To question the production of space inside Palestine. And how the official actors inside Palestine, from the Palestinian perspective, see this process, how is works and its problems, especially when developing a city like Ramallah – what are the implications of building a city such as Ramallah? What is its relation with other cities? What is the relation with the struggle in general?

- Sandi
...it's also important to discuss the meaning of building a city under occupation, in terms of, what is really a city? The city is made up of homes and public spaces, and even Ramallah with all that it represents it still has no clear style of public space. And normally the public space is the sphere where group to discuss the city, to discuss their society, different political debates, and it is always related to the notion of the state. So for us planners, architects, lawyers, whoever we are here, I feel it's important for us to first understand the notion of the city under occupation, the notion of public space , I feel this is important especially because we are not dealing with a dormitory city, it's an open city in this sense. It's also important to discuss the meaning of public space within a colonial context. What is the meaning of giving the colonized the ability to do their own city. To what extend does the colonial power give you the possibility to develop, because the city alone is a form of independence from the colonial point of view. So, to what extend does the colonial context really give you the ability to create your own city. This is very important. Ramallah could have been able to create a new form of connection between people. But Ramallah is saying 'we don’t care about anything', 'we need to have normal lives', the more we forget what's happening around, the more we have this. This is the new trend.

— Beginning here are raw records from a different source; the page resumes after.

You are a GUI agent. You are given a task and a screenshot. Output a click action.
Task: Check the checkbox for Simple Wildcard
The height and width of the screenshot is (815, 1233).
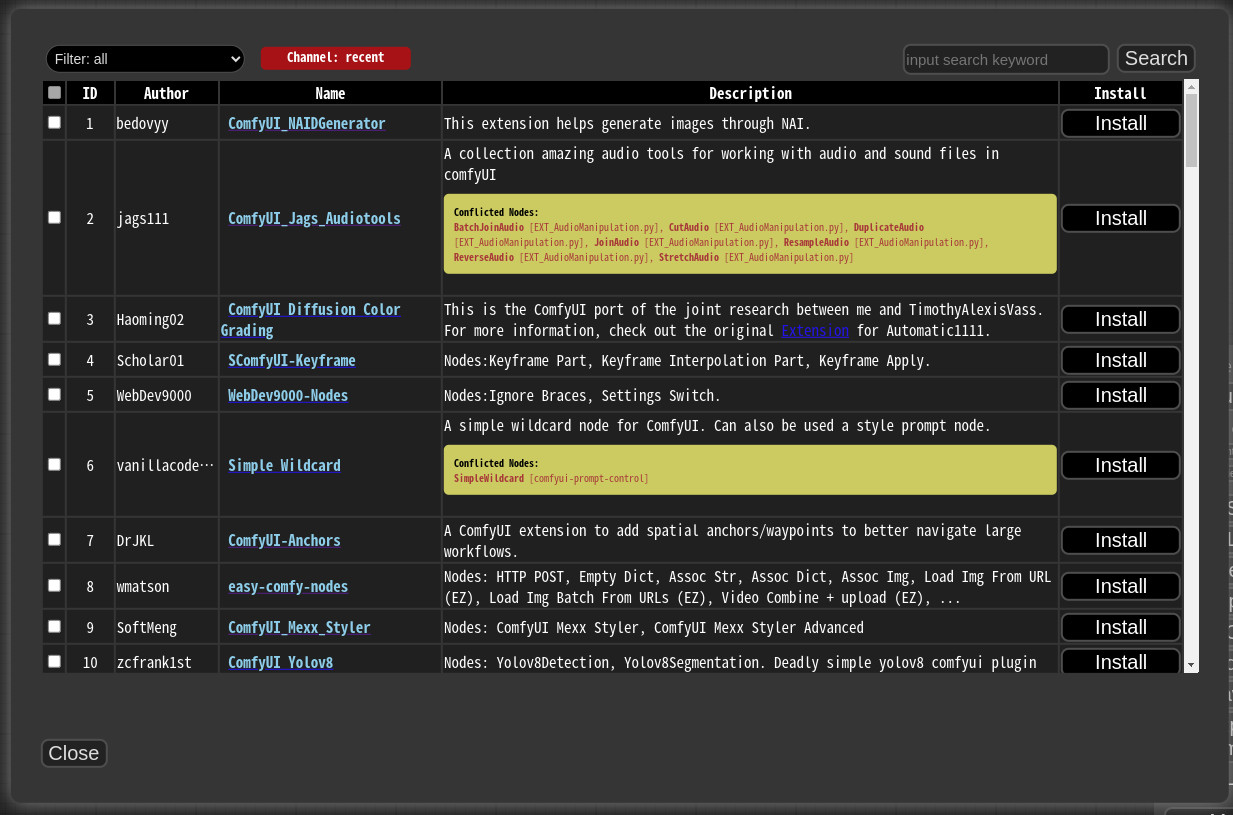[53, 463]
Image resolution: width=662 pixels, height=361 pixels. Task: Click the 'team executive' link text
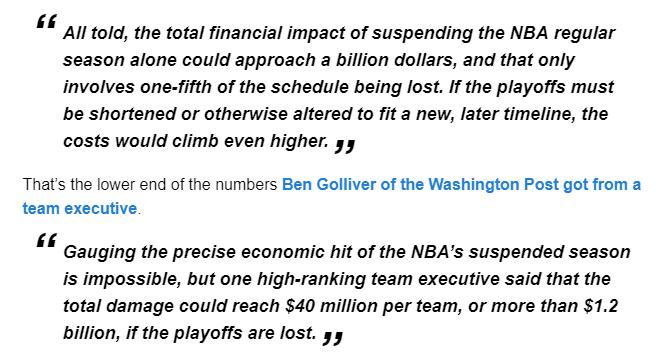(80, 209)
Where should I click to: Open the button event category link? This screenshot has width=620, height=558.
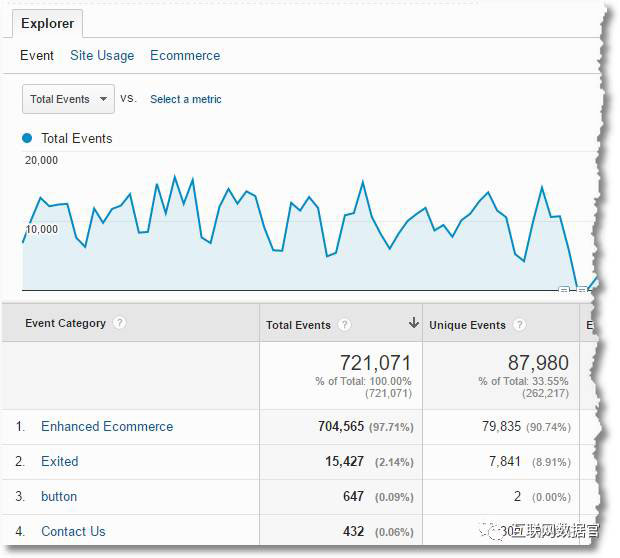coord(58,496)
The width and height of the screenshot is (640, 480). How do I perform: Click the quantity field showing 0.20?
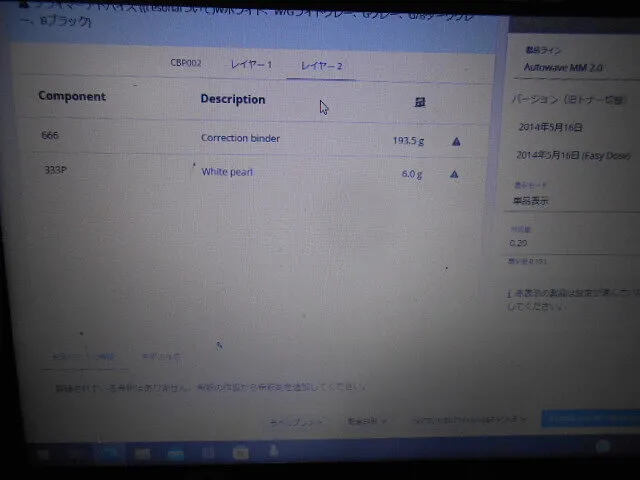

Public is the sphere where people use the city for collective action.

- Yazan
I don't think we are now in a post-colonial situation, we are in a globalized world. When I open my email everyday I have 20 lists of discussion between people about what's happening what's not. The public space has changed from the physical to an internet space. So the use of the public space is there but in a different shape. So the discussion between people, the manasheer (pamphlets), happens daily between people on the internet. You know whatever is happening in the city, the exhibitions, not only advertisement but also discussions. The whole shape has become globalised. So you can see a city under occupation – the occupation itself has changed, you can have schools, universities, cafes, you can have your own economy – but the whole structure of it changed. So the notion of building a city or a public space cannot be compared to other colonial experiences such as Algiers and France. The relation between the oppressed and the oppressor has changed and is effected by globalization. People are shocked to see how we are living, the many satellites we have, we all watch Al Jazeera and know what's happening. So now the occupation is also virtual.

-Laura
I think that to describe the internet as a public space is problematic because it is a very individual form of public space that bears no challenge to the new mode of occupation. It is a mere adaptation. It's ultimately very passive, it's not inclusive and it doesn't bare a call to action. It's also not creating participation. How often do you reply to these lists? At best you can read them all but how often do you participate in the discussions?

-Omar
I don't know if the problem is whether we have or don't have public space. The space is just there. The problem is, what is the project? On which project to you galvanize support and use those public spaces. I think that what we are definitely lacking is that, the project. I don't think that in the end public space will become a problem, everything can become public space.